--- Exercise data ---

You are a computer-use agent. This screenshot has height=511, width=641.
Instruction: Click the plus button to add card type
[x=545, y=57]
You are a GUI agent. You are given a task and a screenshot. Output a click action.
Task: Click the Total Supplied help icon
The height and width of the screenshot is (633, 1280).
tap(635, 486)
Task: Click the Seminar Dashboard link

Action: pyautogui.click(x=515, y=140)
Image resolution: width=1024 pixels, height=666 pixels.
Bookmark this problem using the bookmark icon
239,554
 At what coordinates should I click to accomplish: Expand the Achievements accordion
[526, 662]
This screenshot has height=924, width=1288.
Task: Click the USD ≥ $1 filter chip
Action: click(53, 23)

---

(Requirement)
Convert the stretch of the data from the line containing "At what coordinates" through the end into a Markdown table with two columns, Row for the row number and Line for the text. Leave out any blank lines.

(In response)
| Row | Line |
|---|---|
| 1 |  At what coordinates should I click to accomplish: Expand the Achievements accordion |
| 2 | [526, 662] |
| 3 | This screenshot has height=924, width=1288. |
| 4 | Task: Click the USD ≥ $1 filter chip |
| 5 | Action: click(53, 23) |